• **STATED EXERCISE**:
What are the lines running from the one containing "Viewport: 470px width, 294px" through the one containing "pos(74,244)", both included? Copy them out word for word.

• **DATA SHOWN**:
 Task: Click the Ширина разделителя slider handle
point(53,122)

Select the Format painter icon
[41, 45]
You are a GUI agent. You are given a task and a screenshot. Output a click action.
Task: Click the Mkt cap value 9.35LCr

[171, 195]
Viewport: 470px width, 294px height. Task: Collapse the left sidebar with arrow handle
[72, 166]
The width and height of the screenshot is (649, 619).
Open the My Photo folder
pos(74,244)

--

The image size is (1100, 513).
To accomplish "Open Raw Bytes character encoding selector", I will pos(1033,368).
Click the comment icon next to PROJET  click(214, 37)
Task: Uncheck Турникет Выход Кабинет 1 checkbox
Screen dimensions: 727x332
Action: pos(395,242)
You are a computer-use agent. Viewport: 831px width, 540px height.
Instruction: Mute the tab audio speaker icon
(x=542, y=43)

• **FULL ANSWER**:
Viewport: 470px width, 294px height. Task: Collapse the left sidebar with arrow handle
[72, 166]
The width and height of the screenshot is (649, 619).
Open the My Photo folder
pos(74,244)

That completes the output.